■ Supplied data ■
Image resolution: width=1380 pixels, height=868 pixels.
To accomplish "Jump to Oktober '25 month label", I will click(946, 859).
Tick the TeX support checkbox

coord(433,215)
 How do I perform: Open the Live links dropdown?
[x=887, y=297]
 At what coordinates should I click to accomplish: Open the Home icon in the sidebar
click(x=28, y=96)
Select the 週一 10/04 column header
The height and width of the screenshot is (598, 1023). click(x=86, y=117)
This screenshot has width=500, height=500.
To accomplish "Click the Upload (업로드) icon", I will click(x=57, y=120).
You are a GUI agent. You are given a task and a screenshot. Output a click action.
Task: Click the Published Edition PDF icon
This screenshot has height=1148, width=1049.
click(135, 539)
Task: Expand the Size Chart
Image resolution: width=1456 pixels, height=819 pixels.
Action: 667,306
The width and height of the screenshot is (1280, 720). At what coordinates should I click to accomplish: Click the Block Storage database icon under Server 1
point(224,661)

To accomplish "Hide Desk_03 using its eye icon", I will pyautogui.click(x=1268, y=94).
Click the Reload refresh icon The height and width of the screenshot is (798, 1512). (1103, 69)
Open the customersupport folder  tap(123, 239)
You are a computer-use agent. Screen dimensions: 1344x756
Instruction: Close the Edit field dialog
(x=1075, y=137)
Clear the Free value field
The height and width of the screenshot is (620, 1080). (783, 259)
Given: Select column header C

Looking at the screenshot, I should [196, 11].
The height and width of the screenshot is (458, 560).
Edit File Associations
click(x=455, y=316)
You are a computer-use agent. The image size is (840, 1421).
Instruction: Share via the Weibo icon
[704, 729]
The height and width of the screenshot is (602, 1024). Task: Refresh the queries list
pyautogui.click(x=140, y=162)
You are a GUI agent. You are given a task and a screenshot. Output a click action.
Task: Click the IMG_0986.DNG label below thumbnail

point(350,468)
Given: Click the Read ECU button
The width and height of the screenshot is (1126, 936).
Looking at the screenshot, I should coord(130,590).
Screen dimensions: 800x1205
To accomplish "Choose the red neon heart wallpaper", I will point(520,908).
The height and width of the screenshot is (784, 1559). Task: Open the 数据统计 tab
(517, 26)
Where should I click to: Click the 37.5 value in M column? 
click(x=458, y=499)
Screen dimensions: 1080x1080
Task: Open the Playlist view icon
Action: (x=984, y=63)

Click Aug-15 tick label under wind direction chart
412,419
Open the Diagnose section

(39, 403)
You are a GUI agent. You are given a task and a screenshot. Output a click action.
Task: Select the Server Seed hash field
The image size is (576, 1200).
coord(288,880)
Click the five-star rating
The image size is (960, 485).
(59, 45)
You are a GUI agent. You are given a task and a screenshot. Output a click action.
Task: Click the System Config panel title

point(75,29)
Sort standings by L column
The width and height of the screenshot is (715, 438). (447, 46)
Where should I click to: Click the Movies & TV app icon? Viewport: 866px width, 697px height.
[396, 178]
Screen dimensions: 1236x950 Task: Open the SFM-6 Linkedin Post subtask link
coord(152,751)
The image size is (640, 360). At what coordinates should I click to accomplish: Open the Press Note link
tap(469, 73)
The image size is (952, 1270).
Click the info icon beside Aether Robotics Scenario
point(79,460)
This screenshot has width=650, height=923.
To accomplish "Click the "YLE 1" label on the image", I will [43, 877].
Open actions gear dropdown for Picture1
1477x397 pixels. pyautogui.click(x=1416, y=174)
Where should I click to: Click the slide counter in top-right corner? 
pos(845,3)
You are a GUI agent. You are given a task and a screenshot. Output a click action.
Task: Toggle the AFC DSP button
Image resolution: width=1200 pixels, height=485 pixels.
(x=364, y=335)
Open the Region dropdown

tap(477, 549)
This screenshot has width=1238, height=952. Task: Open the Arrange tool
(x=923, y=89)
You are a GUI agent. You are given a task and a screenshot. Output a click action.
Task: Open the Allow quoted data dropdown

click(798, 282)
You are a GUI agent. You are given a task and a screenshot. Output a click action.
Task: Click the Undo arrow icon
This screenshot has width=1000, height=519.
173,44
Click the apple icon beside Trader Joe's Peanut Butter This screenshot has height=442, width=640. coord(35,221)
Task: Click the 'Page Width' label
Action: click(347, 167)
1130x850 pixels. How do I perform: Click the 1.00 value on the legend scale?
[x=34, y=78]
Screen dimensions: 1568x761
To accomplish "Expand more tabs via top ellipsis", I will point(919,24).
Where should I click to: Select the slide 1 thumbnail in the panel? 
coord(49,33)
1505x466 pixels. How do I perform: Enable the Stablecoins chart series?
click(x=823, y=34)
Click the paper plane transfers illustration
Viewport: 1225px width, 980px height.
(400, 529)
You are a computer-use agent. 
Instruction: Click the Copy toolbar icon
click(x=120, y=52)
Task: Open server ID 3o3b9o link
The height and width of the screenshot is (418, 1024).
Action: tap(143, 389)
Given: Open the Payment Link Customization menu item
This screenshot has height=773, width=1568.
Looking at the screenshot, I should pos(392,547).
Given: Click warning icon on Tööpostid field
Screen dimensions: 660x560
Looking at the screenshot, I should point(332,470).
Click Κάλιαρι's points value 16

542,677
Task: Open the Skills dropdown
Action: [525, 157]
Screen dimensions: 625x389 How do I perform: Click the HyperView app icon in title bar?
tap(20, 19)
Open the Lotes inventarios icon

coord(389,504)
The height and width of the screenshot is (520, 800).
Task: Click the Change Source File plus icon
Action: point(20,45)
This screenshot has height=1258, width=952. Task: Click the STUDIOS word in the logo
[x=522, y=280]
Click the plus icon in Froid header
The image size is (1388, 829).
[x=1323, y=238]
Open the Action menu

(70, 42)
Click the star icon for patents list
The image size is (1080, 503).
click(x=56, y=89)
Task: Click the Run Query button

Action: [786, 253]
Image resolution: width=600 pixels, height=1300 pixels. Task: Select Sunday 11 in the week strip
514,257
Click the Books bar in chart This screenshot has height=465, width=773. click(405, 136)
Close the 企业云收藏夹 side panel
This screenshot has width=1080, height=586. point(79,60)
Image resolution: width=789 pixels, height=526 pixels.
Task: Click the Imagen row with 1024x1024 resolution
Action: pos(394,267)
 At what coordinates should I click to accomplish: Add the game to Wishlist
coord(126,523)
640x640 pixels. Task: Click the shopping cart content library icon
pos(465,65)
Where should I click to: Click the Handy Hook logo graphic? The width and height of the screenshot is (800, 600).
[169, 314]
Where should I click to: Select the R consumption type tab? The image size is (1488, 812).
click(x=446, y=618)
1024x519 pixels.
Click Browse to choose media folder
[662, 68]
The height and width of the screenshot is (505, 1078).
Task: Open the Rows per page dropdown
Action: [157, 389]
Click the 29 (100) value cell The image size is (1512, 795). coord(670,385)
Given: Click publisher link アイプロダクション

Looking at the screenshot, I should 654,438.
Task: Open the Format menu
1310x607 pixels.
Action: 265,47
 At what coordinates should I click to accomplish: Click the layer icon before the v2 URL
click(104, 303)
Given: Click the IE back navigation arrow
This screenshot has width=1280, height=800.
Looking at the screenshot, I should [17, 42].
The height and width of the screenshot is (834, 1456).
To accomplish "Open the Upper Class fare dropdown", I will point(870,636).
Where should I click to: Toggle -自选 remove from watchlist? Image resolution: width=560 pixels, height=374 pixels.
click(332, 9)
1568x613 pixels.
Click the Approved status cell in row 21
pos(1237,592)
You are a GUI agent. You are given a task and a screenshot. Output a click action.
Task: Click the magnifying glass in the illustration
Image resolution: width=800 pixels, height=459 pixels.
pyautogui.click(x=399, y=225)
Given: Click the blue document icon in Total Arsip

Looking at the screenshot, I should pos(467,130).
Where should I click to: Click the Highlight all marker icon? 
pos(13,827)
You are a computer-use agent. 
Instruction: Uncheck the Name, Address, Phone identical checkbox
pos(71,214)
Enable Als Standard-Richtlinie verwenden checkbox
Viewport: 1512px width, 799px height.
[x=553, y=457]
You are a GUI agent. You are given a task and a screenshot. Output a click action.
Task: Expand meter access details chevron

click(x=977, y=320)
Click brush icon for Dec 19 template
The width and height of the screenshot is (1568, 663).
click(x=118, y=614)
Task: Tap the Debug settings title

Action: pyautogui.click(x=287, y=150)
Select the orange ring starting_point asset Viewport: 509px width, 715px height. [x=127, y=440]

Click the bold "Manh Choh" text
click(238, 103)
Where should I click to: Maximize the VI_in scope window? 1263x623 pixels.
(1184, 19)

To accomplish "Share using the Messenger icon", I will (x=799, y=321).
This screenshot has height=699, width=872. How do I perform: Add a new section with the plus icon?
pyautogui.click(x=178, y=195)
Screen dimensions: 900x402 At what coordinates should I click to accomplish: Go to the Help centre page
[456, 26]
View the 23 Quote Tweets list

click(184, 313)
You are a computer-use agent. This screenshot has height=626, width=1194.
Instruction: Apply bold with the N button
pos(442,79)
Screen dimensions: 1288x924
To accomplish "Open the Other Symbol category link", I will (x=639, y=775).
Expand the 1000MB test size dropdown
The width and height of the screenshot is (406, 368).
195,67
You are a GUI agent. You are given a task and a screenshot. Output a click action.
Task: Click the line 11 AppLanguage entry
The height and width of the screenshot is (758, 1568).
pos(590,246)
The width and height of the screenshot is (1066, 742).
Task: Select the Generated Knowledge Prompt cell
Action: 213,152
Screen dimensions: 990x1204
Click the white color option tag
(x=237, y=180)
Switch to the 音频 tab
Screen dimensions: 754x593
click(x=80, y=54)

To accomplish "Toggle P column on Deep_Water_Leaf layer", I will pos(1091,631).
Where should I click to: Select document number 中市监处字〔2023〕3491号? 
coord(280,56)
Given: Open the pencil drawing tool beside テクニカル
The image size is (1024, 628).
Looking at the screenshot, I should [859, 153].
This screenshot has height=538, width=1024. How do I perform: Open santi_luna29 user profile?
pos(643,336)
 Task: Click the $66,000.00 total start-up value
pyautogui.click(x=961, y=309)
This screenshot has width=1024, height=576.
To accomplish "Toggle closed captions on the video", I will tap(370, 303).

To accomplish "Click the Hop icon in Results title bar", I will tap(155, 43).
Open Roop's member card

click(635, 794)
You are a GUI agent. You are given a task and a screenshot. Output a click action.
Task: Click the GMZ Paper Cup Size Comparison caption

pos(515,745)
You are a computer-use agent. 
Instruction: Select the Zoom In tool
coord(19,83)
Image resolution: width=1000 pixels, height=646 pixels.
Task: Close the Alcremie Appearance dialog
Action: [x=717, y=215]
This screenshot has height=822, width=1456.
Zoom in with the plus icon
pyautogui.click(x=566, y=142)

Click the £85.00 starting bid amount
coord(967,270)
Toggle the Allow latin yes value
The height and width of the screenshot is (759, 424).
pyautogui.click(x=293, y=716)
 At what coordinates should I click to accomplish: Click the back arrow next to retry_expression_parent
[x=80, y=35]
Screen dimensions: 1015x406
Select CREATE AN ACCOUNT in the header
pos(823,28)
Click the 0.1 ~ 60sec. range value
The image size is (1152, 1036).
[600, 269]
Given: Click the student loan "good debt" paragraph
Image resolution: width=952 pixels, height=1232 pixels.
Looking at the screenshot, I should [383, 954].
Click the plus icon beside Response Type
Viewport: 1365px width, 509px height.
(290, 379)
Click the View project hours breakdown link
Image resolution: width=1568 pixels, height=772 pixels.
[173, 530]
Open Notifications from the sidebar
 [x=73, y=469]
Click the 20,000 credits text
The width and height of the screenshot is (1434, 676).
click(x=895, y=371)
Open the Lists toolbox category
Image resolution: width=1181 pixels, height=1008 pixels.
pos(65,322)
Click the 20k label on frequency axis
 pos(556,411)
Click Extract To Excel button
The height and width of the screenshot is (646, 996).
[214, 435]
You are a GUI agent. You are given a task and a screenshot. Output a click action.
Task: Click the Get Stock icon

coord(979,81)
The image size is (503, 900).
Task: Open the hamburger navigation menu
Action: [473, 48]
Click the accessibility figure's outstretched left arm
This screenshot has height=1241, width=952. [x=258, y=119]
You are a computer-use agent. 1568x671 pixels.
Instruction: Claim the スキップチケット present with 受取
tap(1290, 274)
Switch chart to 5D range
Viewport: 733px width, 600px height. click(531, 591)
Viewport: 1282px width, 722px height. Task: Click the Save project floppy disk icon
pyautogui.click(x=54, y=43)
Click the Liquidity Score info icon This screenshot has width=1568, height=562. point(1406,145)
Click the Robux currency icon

■ Work instruction ■
Based on the records above, count the lines in which "using" occurs and provide only the number.

■ Task solution ■
2